While Sensex has grown 133% over the last 10 years, Relaxo Footwears Ltd (RFL) has surged a whopping 11,800% over the same period. It has been one of the biggest multibagger of the decade. So why have the investors shown such confidence in this stock? Let’s take a closer look to understand.
About the Company:
Relaxo Footwears is the leading footwear manufacturer in India and has brands like Flite, Sparx, Bahamas, Mary Jane, Boston, Relaxo under its belt.
Footwear industry in India is extremely under-penetrated with per capita consumption of 1.66 pairs/annum vs. global average of 3/annum and 6-7/annum in developed countries. India covers just 2% market share of total global footwear exports compared to ~40% by China.
RFL has managed to grow its revenue at 18% CAGR over the last 10 years whereas PAT grew at 28% CAGR over the same period. It has continuously improved volumes over the years as volumes grew from 8.4 crores in FY10 to 18.4 crores in FY19. In the same period, realizations have almost doubled from Rs.65/pair to Rs.125/pair in FY19.
RFL has 8 plants spread across India and produces most of its products in-house. It has the capacity to produce 7.5 lakh pairs/day and is planning to add capacity of 1 lakh pairs/day over the next 3 years. RFL has clocked capacity utilization of ~75% with utilization reaching 90% during peak production. RFL has established a strong distribution network throughout the country with 385 exclusive outlets and 50000+ retail outlets. It plans to add 30-40 exclusive outlets every year. Only 7% of the sales come from exclusive RFL stores.

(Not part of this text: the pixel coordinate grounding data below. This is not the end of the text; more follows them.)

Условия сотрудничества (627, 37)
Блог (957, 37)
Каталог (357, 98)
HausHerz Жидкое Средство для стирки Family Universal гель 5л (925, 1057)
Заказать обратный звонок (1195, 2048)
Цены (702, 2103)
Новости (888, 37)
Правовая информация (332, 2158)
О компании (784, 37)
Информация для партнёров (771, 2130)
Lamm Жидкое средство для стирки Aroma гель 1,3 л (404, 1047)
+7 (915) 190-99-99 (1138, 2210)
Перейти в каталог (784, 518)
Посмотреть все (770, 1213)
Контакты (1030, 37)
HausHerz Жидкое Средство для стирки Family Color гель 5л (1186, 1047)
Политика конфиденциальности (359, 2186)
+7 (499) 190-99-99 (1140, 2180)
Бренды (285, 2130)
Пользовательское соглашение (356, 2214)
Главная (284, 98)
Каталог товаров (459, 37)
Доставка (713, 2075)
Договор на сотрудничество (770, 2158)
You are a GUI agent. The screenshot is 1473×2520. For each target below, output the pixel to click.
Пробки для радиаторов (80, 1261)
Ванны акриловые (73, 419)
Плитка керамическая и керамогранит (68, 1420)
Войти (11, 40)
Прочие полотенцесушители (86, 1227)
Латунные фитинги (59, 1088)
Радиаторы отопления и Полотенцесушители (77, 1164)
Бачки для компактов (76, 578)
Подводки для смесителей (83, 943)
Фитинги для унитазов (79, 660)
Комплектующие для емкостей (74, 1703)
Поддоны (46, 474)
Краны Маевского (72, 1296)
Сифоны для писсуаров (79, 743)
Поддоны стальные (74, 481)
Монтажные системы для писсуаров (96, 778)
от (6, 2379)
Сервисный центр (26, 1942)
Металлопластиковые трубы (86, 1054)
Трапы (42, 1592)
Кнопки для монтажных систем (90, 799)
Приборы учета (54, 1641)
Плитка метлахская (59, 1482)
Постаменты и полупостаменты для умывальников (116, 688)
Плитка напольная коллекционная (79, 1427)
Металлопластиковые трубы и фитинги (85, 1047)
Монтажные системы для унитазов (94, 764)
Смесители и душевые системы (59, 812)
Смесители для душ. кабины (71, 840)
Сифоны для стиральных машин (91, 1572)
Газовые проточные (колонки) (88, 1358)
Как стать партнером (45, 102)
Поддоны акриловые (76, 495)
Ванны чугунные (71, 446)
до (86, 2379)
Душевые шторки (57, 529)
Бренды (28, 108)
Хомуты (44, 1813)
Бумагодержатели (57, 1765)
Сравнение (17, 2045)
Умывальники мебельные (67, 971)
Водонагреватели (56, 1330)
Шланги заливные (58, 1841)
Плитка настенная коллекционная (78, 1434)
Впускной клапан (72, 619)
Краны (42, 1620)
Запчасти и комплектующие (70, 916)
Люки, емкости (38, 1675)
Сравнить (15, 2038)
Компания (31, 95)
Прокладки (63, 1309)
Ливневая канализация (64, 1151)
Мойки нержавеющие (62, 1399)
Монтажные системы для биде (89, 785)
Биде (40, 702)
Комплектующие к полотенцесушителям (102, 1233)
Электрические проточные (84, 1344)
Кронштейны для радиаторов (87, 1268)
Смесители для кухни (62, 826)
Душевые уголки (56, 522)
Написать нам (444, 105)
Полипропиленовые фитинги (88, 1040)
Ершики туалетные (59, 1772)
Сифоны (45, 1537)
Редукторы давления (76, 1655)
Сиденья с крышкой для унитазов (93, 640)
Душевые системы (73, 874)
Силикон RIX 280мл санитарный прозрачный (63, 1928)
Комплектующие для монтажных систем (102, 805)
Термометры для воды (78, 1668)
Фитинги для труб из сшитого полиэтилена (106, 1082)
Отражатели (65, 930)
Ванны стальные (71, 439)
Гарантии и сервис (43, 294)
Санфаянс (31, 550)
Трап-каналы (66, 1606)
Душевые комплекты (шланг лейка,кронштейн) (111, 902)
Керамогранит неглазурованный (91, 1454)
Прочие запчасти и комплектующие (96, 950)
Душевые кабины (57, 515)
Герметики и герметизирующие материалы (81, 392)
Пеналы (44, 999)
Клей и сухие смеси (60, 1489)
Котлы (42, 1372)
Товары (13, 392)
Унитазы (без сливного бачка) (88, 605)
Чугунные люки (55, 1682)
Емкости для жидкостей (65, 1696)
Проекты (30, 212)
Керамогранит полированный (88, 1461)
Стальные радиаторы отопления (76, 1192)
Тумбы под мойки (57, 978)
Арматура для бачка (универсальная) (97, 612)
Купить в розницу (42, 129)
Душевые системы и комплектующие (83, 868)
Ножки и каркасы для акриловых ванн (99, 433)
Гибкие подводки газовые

North India is Relaxo’s biggest market and forms 50% of its revenue and East India forms 20% while the rest is from South and West India. Company is now expanding in South and North and these regions have become the fastest-growing regions for RFL. The company also exports its products to 30 countries. It has recently established an office in Dubai to boost revenue from exports.
RFL commands a 5% market share in India. 55% of the market is controlled by unorganized players and RFL has huge room for growth as consumers in Tier 2, Tier 3 cities and rural areas in India are increasingly becoming brand-centric. RFL restyles 20% of its portfolio every year to keep up with the trend. It spends Rs.9/pair on branding compared to just Rs.4/pair by its biggest competitor, Bata.
RFL derives 70% of its revenue from products ‘under Rs.500’ category. Gradually the company is moving towards premiumization. Premium products brand Sparx is the fastest growing brand for RFL and it now forms 35% of the total revenue while contributing just 15% of the total volumes.
Buying behaviour is continuously changing in India due to urbanization and increasing internet penetration. E-commerce is now the fastest-growing channel as it grew 37% YoY in H1FY20.
But the company has seen slow growth in volume as volumes grew just 1% in Q3FY20. It sold 4x the number of pairs that Bata sold in FY19 but Bata made a profit 7x that of Relaxo in FY19. This shows that Relaxo still has far lower realizations than its competitors.
Significant import dependence for raw material: Currently, ~ 40% of raw materials used by the company are imported (EVA ~ 18%, PU ~ 15% and rubber ~ 7%). Fluctuation in prices of these crude-linked products and volatility in currency exchange rates can impact the margins of the company.
High level of competition may impact margins: Increased level of competition from new entrants as well as unorganised players can impact the profitability metric for the footwear industry.
Company has huge market potential and government initiatives like “Make in India”, Tax cuts on footwears and increase in Import duty on footwears certainly works in the favour of Relaxo. RFL has a PE of 67 which hinges on investors’ expectation of huge growth, but COVID issues and the consequent slowdown will certainly affect the growth prospects (as witnessed in Q3) of the company and it will find it hard to justify such high valuations in a difficult environment.